Fadda: la casa famiglia e l’intuizione della Società del Gratuito di don Benzi

Matteo Fadda a sua volta ha tratteggiato il volto della Comunità Papa Giovanni XXIII, fondata a Rimini da don Oreste Benzi, comunità a cui appartiene la casa famiglia di Fabiola e Filippo in Grecia e tante altre realtà di accoglienza e di condivisione. «La nostra esperienza parte da ciò che don Oreste ci ha testimoniato con l’esempio: si può volere bene, si può fare famiglia con tutti, anche con chi non ce l’ha, anche con i poveri e i diseredati. Le nostre famiglie aprono le loro porte per la condivisione diretta di vita con gli scartati, 24 ore su 24, per 365 giorni all’anno. Tutto ciò ci ha portato a rafforzare le ginocchia, nella preghiera; a sostenerci a vicenda nella comunione fraterna, a cercare la sobrietà, mettendo in comune le risorse di ognuno, a promuove la collaborazione con le altre associazioni e movimenti, perché operano per lo stesso “datore di lavoro”». 
«La vera intuizione di don Oreste – prosegue Fadda - riguarda tutta la società. È possibile una società nuova che va al passo con gli ultimi, che rispetta la diversità e ne fa punto di forza? Don Oreste l’ha chiamata società del gratuito, dove gratuito non vuol dire gratis. Al centro di questa società non c’è il profitto ma c’è la persona coi suoi bisogni ed anche coi suoi doveri. Nella nostra esperienza abbiamo imparato che è possibile. È ciò che viviamo nelle nostre case famiglia, nelle cooperative sociali, nei progetti di cooperazione internazionale, nelle comunità terapeutiche.
Fadda ha concluso ricordando l’invito di papa Francesco a difendere la famiglia perché è garanzia del nostro futuro. «Torniamo ad annunciare la buona novella della famiglia. Scommettendo sulla famiglia, vinceremo».

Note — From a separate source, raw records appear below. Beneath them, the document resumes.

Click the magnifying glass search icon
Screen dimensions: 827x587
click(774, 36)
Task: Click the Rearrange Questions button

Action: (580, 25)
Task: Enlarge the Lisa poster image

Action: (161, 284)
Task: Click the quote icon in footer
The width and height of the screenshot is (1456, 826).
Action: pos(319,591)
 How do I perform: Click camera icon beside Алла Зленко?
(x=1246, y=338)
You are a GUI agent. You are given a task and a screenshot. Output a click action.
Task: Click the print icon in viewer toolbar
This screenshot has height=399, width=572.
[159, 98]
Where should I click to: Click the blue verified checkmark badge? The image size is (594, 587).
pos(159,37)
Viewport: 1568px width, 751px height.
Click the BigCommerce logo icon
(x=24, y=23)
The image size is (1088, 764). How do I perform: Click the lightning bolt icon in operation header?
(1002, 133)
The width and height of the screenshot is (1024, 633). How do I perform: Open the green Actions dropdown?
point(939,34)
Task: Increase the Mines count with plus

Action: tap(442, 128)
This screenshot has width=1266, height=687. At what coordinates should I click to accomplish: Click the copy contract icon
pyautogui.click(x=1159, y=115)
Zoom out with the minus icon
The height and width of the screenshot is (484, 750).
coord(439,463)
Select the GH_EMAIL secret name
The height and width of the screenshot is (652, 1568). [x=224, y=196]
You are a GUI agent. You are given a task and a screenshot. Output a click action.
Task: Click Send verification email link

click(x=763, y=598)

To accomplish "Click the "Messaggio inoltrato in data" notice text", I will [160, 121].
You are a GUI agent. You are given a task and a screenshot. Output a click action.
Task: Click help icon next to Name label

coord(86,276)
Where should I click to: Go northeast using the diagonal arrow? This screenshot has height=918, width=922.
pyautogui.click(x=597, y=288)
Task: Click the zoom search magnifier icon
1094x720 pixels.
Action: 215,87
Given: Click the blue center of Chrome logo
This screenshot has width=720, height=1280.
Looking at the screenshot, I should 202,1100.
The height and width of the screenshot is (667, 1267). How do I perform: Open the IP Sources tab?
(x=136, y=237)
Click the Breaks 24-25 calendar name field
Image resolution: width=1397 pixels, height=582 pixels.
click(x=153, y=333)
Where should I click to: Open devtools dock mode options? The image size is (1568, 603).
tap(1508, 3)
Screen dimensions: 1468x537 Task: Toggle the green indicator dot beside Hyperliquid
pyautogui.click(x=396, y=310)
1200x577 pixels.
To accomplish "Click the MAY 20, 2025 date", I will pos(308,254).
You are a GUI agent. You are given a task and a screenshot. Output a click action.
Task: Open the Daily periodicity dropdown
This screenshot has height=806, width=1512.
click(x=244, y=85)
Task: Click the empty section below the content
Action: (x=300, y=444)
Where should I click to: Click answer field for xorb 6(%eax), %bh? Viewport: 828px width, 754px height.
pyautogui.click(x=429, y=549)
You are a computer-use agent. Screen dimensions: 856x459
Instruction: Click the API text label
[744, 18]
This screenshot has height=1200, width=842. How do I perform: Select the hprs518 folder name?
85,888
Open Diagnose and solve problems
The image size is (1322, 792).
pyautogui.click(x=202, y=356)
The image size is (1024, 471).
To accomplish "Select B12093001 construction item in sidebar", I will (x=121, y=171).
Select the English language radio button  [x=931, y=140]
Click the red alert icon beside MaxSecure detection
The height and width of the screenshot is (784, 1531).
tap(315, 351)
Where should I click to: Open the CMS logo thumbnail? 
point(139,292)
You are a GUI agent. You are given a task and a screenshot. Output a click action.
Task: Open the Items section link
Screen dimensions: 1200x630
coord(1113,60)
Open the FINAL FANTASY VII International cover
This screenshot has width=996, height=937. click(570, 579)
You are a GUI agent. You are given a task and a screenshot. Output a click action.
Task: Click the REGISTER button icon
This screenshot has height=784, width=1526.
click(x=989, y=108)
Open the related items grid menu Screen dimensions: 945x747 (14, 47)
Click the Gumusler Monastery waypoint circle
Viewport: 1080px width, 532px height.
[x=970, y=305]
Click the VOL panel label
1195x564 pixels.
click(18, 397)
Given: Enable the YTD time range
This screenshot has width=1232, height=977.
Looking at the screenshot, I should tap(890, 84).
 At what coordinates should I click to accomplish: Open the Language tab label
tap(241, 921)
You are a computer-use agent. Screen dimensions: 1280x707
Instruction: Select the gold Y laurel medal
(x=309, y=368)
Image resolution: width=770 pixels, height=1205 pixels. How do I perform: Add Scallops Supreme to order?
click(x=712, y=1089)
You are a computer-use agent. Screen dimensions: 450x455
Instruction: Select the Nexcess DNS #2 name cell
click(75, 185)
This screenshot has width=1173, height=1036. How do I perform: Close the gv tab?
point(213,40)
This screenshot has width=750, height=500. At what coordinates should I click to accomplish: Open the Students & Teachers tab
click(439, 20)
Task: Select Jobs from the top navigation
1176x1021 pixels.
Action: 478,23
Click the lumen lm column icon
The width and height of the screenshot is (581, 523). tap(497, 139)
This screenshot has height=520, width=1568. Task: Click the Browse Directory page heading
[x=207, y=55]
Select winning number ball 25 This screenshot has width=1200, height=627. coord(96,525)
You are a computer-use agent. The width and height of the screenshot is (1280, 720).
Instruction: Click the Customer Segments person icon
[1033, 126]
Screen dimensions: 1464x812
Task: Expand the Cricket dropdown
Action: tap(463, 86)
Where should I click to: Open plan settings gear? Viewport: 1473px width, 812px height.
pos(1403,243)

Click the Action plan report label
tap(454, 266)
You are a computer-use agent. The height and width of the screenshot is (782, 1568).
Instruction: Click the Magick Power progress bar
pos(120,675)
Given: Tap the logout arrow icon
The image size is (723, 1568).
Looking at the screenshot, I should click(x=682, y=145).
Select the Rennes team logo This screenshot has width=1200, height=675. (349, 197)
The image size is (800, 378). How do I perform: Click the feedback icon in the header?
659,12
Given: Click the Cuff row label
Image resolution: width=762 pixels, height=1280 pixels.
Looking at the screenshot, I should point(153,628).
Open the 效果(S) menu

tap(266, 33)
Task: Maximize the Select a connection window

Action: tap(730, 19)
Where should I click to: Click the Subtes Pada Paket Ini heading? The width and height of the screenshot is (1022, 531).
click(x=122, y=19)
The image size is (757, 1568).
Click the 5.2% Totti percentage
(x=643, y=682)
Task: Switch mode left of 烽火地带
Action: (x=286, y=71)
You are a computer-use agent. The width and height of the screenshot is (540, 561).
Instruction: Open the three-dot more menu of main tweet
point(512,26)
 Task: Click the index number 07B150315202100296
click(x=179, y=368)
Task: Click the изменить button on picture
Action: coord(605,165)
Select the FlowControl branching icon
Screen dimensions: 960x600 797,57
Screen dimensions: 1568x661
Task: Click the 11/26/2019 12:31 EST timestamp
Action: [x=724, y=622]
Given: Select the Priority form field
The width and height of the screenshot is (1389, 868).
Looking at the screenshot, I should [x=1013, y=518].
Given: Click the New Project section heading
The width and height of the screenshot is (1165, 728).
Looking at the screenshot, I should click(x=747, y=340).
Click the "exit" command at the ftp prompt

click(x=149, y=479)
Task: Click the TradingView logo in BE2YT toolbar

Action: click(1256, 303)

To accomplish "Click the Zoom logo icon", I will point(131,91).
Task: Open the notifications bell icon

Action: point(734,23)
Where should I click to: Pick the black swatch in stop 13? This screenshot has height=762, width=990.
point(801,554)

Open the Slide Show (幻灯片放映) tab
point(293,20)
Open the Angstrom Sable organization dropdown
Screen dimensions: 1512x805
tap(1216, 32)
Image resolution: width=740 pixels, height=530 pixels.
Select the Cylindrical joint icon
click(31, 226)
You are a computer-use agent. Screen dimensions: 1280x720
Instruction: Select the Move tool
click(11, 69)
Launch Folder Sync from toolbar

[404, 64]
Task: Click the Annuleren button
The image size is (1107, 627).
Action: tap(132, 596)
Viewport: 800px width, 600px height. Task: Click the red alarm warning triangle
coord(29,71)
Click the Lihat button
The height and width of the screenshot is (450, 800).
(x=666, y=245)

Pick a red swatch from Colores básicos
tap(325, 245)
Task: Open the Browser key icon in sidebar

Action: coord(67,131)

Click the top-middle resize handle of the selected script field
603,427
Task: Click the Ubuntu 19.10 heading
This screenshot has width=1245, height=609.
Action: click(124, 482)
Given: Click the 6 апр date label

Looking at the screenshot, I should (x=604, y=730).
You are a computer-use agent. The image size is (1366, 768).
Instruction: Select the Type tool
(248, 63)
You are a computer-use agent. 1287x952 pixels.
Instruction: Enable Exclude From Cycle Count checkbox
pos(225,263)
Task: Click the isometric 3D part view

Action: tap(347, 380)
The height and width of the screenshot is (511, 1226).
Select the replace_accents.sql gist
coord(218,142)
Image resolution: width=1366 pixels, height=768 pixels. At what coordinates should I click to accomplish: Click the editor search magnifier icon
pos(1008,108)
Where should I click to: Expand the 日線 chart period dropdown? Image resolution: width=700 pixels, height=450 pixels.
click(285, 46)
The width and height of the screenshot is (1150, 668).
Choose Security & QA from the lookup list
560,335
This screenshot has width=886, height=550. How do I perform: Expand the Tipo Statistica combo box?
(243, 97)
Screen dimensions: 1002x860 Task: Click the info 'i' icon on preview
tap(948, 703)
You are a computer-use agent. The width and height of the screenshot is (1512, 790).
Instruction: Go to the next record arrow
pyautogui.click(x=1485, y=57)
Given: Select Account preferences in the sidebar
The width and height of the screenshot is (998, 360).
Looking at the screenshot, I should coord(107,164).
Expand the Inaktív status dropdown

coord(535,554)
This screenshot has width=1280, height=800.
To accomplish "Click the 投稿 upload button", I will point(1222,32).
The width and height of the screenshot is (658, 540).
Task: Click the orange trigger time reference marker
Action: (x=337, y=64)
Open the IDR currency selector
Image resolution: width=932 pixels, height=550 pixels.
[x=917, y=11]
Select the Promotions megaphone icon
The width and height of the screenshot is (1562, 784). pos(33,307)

L’esperienza dei coniugi Cyprien e Daphrose in Ruanda

L’altra esperienza portata in primo piano, attraverso il racconto di Jean- Luc Moens, della Comunità Emmanuel, è quella dei coniugi Cyprien e Daphrose Rugamba, e della loro famiglia, per i quali – per tutti, genitori e figli – è in corso il processo di beatificazione
La storia ci porta in Ruanda dove negli anni Novanta ci fu un violentissimo conflitto etnico fra Hutu e Tutsi. 
Cyprien era un importante intellettuale del suo paese; era anche artista famoso come compositore, cantante, coreografo.  
Nel 1965 sposò Daphrose, ma per molti anni il loro non fu un matrimonio felice.  Le cose cambiarono quando Cyprien, grazie alla moglie, si riavvicinò alla fede, tanto che nel 1990 introdusse la Comunità dell’Emmanuel in Ruanda. Nel paese dove era esplosa la follia genocida divenne, insieme alla sua famiglia, un profeta di pace e di riconciliazione fra le due etnie in lotta. Grazie alla loro testimonianza anche molte altre coppie furono indotte a superare le difficoltà del matrimonio e a salvare la loro famiglia. 
Il 7 aprile 1994 i soldati arrivarono nella casa di Cyprien  e Daphrosa Rugamba, dove con il permesso del vescovo era stata realizzata una cappella domestica. I soldati spararono sul tabernacolo, spargendo le ostie consacrate sul pavimento. Poi uccisero marito, moglie e i sei figli. Ma il loro messaggio di pace non è stato bloccato. Nel settembre 2015 è stata aperta la causa di beatificazione per tutta la famiglia. Ha detto in conclusione Jean- Luc Moens facendo riferimento all’esperienza dei coniugi Rugamba: «La famiglia è una scuola di perdono, e quindi costruisce la pace. La famiglia è una scuola di santità, e la santità è la chiave della pace»
Da parte sua Fabiola Bianchi ha voluti salutare il popolo del Meeting ricordando quanto, nella fatica quotidiana, per lei e suo marito sia diventata importante una frase di don Giussani che le hanno fatto  conoscere gli amici di CL di Atene: «Non progetti di perfezione, ma guardare in faccia a Cristo».